- [TEXT PASSAGE]
# What ASA class compares to IBO's MBO class?



## 3Dblackncamo (Jul 22, 2009)

open a or semi pro


----------



## Hoosier bowman (Jan 10, 2010)

Thanks, 3Dblackncamo,



> Open A - No restrictions on age or sex. 45 yards, 280 FPS
> Anyone in Open A that had at least two top-ten finishes, and earned over $600.00 in their last year of ASA Pro/Am competition must compete in Semi-Pro or higher. Any Open B Class shooter who won more than $400 in prize money and had at least two top-ten finishes in their most recent year of ASA Pro/Am competition must shoot Men’s Open A. Anyone who won $200 or more in Open A during their most recent year of competition may not move down in class.


OK I found this on ASA's webiste. What has changed for 2013? Will the speed limit still be 280fps or is it one of the classes that will be bumbed up to 290fps? I don't care either way but I would like to know.


----------



## RickT (Mar 14, 2009)

You can also shoot Open B, Known 50 and Known 45. All these classes are 290 fps for 2013.


----------



## Hoosier bowman (Jan 10, 2010)

RickT said:


> You can also shoot Open B, Known 50 and Known 45. All these classes are 290 fps for 2013.


How much of a difference in winning scores between Open B and Open A?


----------



## clemsongrad (Jan 18, 2009)

You would have to look at asa scores on their website.. But i think Open B scores are higher due to one day being known distance, also a 40 yrd max on Open B... Open A is max 45 but we shoot the semi-pro course most of the time which should max at 50... but they tend to stretch this to 52-54 on some targets... plus a lot of quartering shots..


----------



## bhtr3d (Feb 13, 2004)

Open b is a 45 yard class....open a is a 45 yard class....has an can have a target or 2 up to 50.. The only difference between a an b is open a is all unknown.... B is 20 unknown 20 known....also there has not been any that have been 54 yards


----------



## bhtr3d (Feb 13, 2004)

I had some more answers to your questions...but texting on a phone is a pain to me. 

To answer your question about the scores: Open B scores as a whole generally are a little higher....for the fact of the known distance thing along with the 14 ring . With the elimiation of the 14s the scores will roughly be about the same as towards the top teir of each of the classes. 

Shooting ASA is a little different in regards to having stradegy format for yourself. For example....knowing how your bow shoots and knowing that its best to aim in the upper center right/left of the 10 ring to float it into the 12 ring....


----------



## clemsongrad (Jan 18, 2009)

bhtr3d said:


> Open b is a 45 yard class....open a is a 45 yard class....has an can have a target or 2 up to 50.. The only difference between a an b is open a is all unknown.... B is 20 unknown 20 known....also there has not been any that have been 54 yards


thanks for the correction on the open B distance rules..


----------



## bowjoe1800 (Sep 8, 2008)

You might consider Open C to get your feet wet in the ASA. A reality check could come real quick in open A or Open B.

(Collected data)
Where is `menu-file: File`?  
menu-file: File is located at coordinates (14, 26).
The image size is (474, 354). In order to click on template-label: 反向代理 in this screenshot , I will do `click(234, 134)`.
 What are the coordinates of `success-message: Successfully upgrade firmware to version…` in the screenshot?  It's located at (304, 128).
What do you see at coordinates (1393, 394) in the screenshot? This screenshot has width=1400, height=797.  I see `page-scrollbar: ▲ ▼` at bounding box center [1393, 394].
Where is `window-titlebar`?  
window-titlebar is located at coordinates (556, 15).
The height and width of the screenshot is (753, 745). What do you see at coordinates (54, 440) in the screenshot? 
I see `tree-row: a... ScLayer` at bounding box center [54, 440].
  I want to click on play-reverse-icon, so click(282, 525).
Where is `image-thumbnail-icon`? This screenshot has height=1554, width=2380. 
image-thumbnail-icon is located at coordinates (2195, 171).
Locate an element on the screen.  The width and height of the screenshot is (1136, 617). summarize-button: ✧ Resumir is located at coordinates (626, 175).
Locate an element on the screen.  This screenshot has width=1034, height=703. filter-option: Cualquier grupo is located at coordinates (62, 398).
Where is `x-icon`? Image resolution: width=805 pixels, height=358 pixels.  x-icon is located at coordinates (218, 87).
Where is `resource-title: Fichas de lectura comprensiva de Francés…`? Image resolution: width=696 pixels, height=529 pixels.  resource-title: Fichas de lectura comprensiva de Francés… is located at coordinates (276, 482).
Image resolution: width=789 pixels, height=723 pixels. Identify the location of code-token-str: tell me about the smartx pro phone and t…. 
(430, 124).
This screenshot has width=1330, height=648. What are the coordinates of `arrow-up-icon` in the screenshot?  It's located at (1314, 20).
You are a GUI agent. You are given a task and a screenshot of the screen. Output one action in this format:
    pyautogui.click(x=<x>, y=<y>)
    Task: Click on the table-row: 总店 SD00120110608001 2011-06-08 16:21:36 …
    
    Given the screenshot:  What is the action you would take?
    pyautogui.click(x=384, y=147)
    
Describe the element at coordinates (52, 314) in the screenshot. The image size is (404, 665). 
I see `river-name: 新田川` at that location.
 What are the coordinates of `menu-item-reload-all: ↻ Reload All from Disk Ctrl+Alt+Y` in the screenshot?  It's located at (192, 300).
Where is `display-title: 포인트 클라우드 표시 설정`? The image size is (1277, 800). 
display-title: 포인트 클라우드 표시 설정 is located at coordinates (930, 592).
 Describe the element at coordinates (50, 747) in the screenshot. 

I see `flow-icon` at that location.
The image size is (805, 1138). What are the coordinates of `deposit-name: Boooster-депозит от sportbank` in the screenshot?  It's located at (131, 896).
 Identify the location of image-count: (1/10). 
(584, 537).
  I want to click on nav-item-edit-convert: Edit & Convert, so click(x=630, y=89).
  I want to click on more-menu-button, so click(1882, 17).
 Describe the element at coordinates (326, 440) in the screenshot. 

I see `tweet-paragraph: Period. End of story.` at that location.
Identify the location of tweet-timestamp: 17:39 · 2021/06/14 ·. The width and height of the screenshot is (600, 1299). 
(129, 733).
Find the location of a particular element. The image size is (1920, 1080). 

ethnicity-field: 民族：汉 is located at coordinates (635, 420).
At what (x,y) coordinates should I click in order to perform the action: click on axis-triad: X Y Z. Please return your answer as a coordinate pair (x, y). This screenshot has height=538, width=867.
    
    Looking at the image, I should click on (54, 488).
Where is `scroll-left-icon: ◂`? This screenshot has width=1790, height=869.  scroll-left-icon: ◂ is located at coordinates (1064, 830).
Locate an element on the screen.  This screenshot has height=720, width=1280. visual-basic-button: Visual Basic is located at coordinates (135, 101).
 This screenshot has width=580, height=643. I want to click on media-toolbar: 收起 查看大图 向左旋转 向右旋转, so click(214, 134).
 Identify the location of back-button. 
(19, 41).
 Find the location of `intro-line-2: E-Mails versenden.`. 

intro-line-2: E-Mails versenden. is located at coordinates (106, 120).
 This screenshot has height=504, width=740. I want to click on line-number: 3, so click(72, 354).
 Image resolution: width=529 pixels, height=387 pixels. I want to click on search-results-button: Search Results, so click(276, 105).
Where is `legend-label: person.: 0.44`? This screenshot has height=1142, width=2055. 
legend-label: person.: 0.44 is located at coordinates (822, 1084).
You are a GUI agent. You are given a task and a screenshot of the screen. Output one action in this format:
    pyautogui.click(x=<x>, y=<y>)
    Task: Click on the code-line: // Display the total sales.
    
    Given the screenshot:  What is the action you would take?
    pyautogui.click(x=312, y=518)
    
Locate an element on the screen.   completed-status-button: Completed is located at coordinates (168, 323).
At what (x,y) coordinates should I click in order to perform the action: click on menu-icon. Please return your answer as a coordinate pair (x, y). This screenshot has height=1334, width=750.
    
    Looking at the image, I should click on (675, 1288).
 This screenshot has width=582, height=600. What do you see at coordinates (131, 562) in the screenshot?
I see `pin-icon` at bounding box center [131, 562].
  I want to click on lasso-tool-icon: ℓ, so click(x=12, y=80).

- [TASK STATEMENT] Reproduce the ASA archery class thread word for word, starting with "OK I found this" and going on through "like to know.".

- [TASK RESULT]
OK I found this on ASA's webiste. What has changed for 2013? Will the speed limit still be 280fps or is it one of the classes that will be bumbed up to 290fps? I don't care either way but I would like to know.